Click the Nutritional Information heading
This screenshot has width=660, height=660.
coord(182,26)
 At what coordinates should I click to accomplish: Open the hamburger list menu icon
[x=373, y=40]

********************

**Instructions for the task:** Put every line of the records above into a Markdown table with the columns Row and Line, numbering the rows and leaving out any blank lines.

**The answer:**
| Row | Line |
|---|---|
| 1 | Click the Nutritional Information heading |
| 2 | This screenshot has width=660, height=660. |
| 3 | coord(182,26) |
| 4 |  At what coordinates should I click to accomplish: Open the hamburger list menu icon |
| 5 | [x=373, y=40] |